Inflation is on the rise in Canada.
As of the most recent report, Canada’s inflation rate was running at 4.1% in August.
That is a 4.1% increase in the Consumer Price Index–the basket of goods that represent what the average Canadian buys.
Until recently, Canada’s inflation rate had been surprisingly modest. The U.S. had been running at over 5% for several months, but Canada wasn’t even cracking 4%. The August report changed all that. With inflation at 4.1%, Canada’s price level is rising a lot. Perhaps not as much as the United States, but to an appreciable degree.
This situation has some bearing on investors. Not all investments are capable of keeping up with inflation. Bonds, for example, are known to become less desirable as the inflation rate rises. In times of inflation, you really need to keep an eye on what you’re buying. With that in mind, here are three stocks that could do well in our current high-inflation environment.
CN Railway
The Canadian National Railway (TSX:CNR)(NYSE:CNI) is one stock that could do well in a high inflation environment. The price of goods is rising right now, but the price of rail transport is rising right along with it. This means that CNR should pick up higher revenue to go along with the higher cost of goods it transports. CN’s most recent quarter was pretty decent, with double-digit growth over the same quarter in 2020.
Of course, 2020 was the year of mass COVID-19 lockdowns, which caused CNR’s revenue to dip. It’s not that hard to grow from such a weak base period, but still, the point stands: CN Railway is recovering from the damage it took in 2020.
Suncor Energy
Suncor Energy (TSX:SU)(NYSE:SU) is another stock that may offer a bit of protection against inflation. The company is involved in extracting and selling oil–one of the commodities that have been rising in price this year. A big part of Suncor’s business is refining oil into gasoline and selling it at its Petro-Canada gas stations.
You might have noticed that the price of gasoline is on the rise this year, and Suncor is making money off that fact. In its most recent quarter, Suncor posted solid increases in revenue, earnings, and cash flow. This will continue as long as the price of oil remains high.
Enbridge
Enbridge (TSX:ENB)(NYSE:ENB) is another energy stock like Suncor. This one doesn’t make money by extracting and selling oil, but by transporting it. Enbridge makes money by charging oil companies to transport oil across its network of pipelines. This business model doesn’t directly profit off higher oil prices in the way that an integrated energy company does.

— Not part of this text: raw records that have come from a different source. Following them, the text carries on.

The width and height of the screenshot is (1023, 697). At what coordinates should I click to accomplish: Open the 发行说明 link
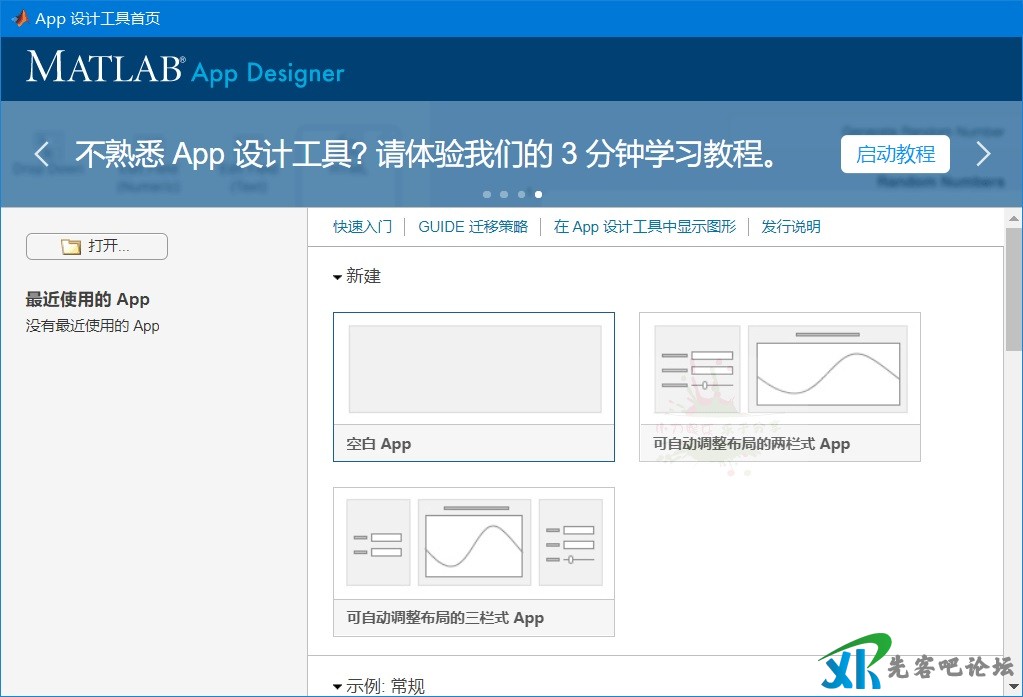pos(791,227)

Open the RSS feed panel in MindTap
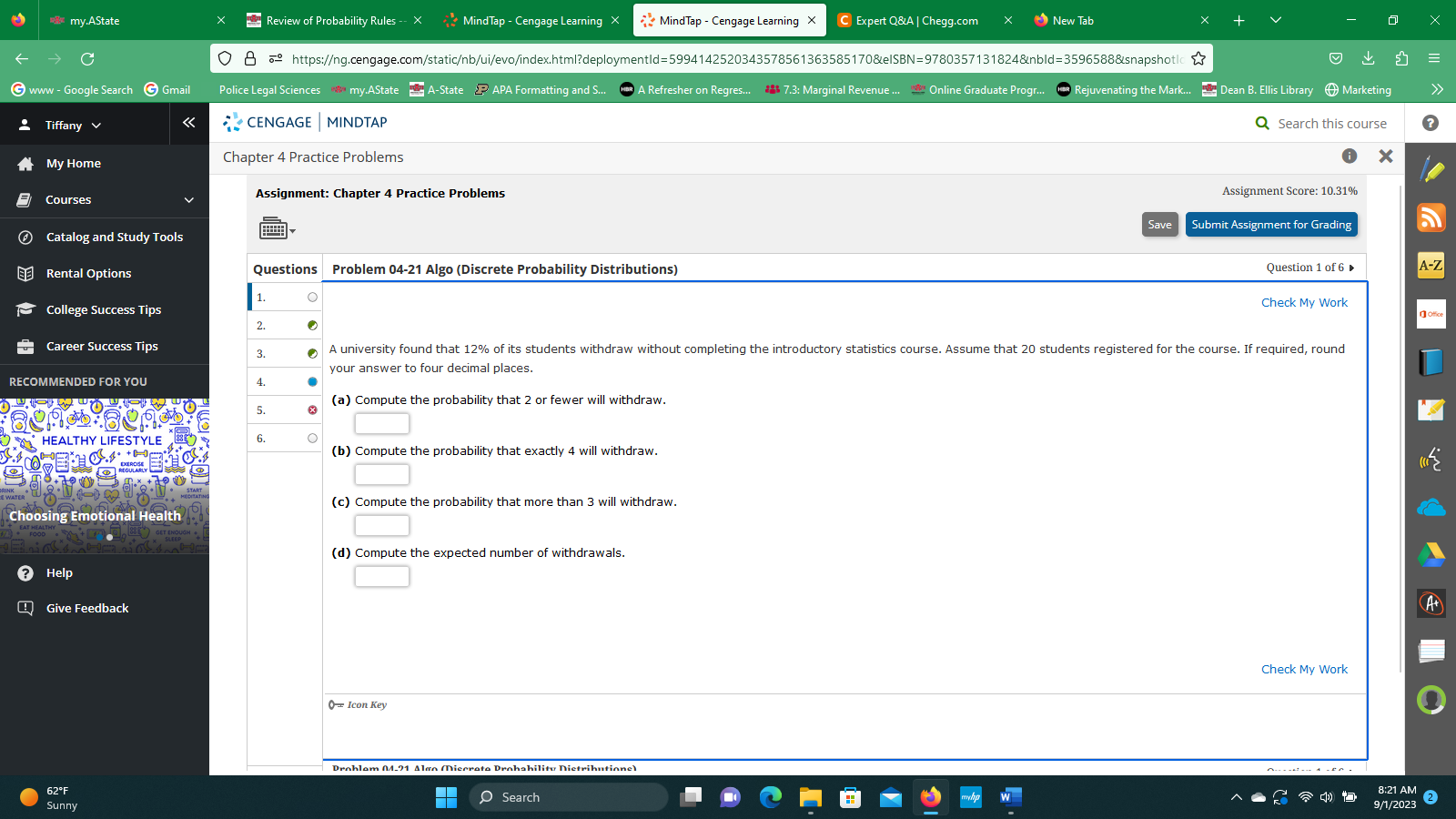1431,217
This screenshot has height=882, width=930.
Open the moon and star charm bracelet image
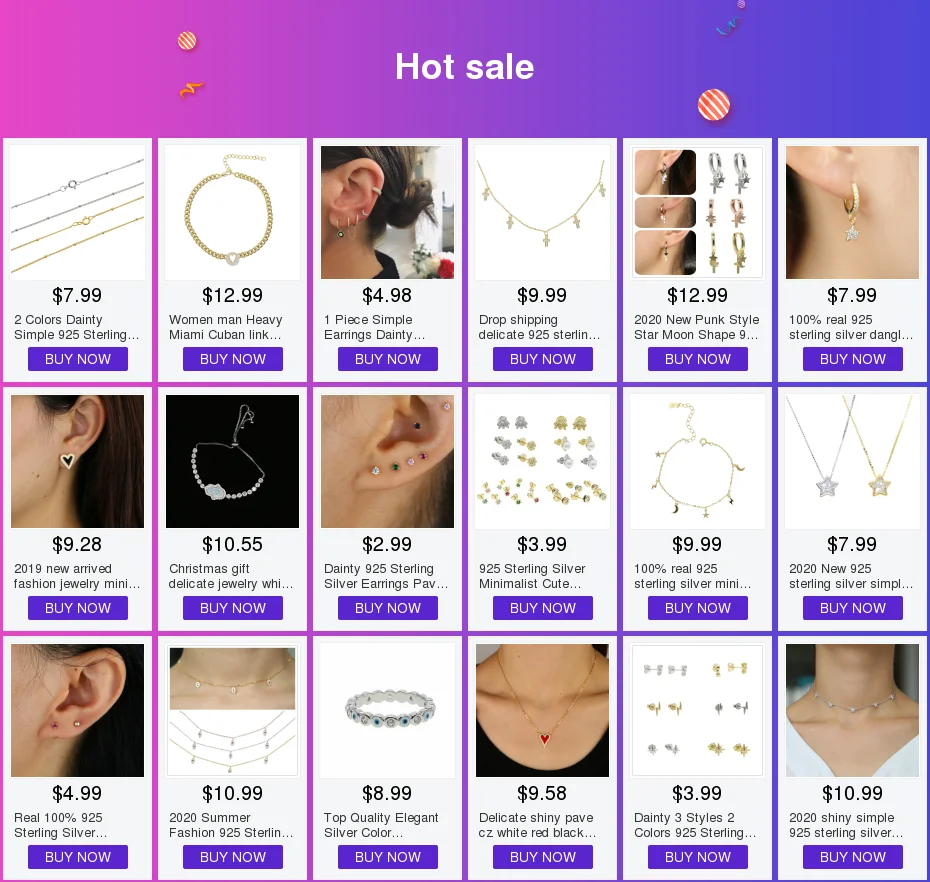[x=698, y=461]
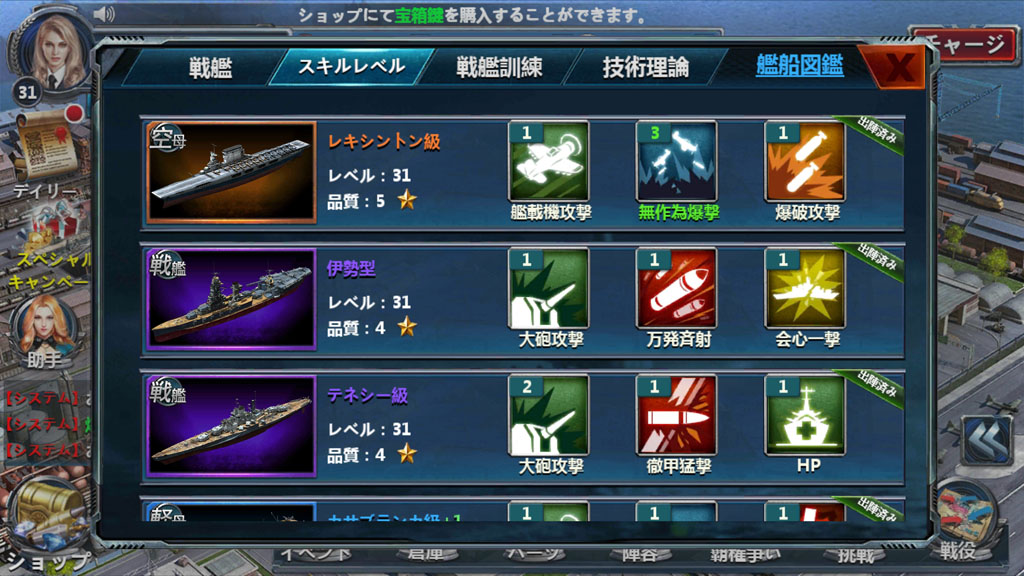This screenshot has width=1024, height=576.
Task: Click the red チャージ button
Action: [x=967, y=44]
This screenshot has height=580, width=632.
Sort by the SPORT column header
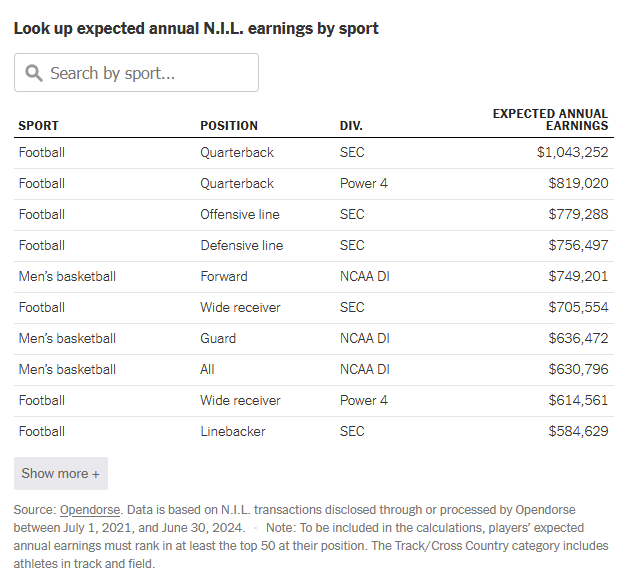pos(38,126)
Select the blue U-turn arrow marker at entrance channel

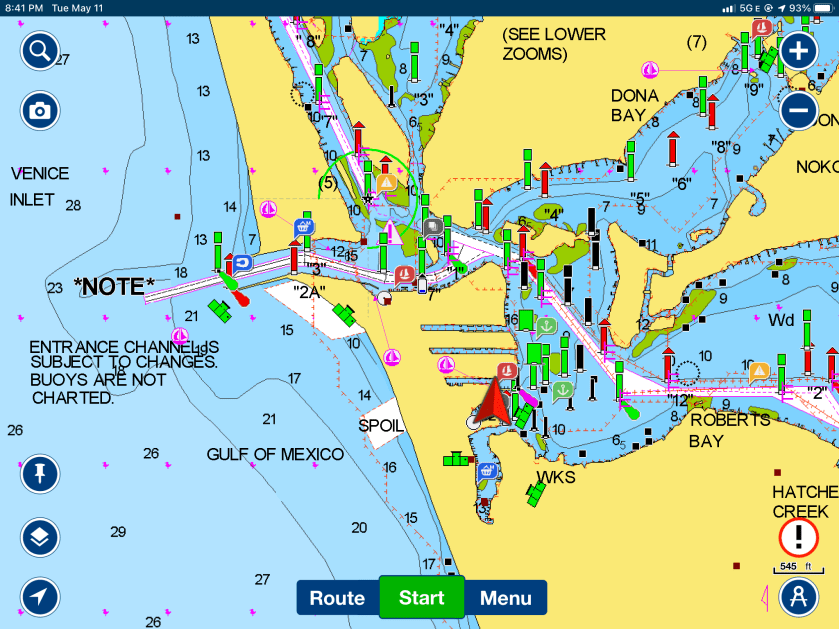pos(241,263)
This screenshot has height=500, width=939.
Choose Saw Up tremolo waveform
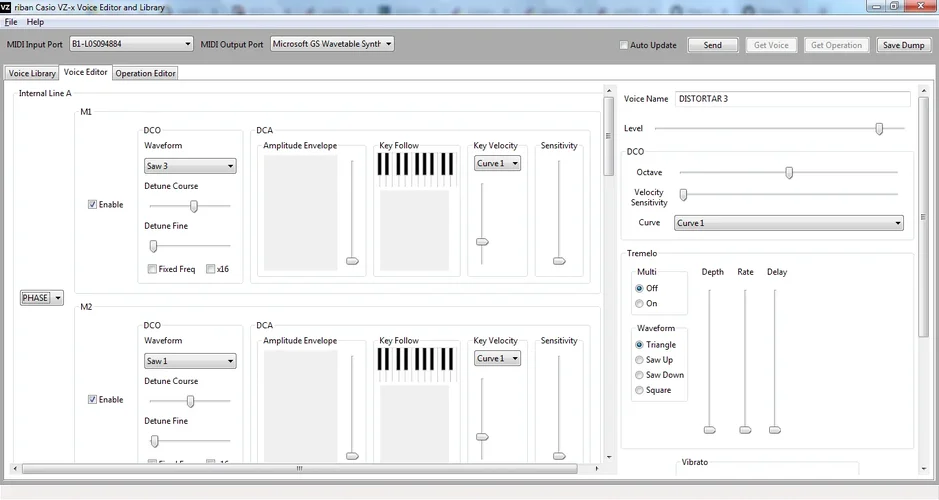[x=640, y=360]
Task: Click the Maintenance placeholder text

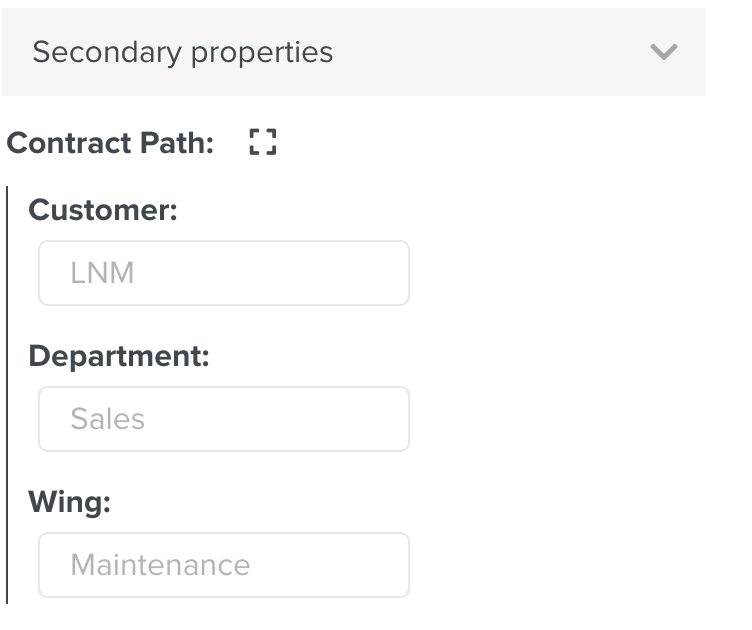Action: point(160,565)
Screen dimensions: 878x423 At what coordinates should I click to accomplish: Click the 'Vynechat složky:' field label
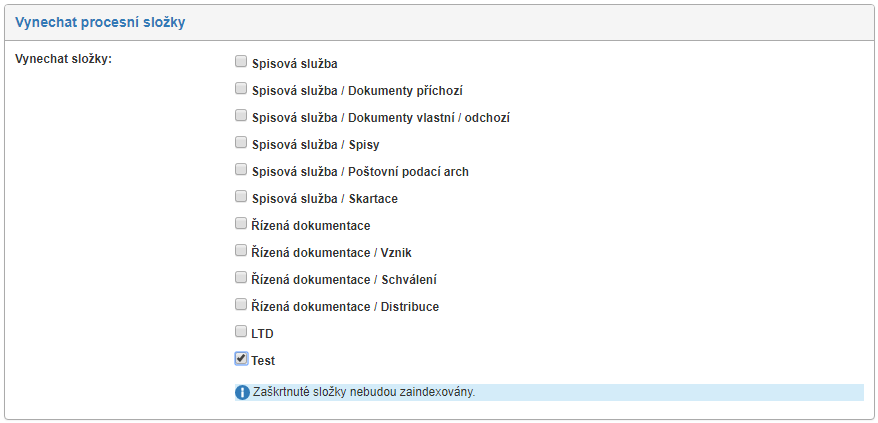(64, 59)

However, higher oil prices might mean higher demand, increasing the likelihood of Enbridge doing high volume. High volume translates to higher revenue. Also, Enbridge has some room to raise its rates in times of heavy demand. This is subject to regulations, but it can occur and thus will help line the company’s pockets.
By the way, this stock has a massive 6.6% dividend yield, so that’s an added bonus if you’re an income investor.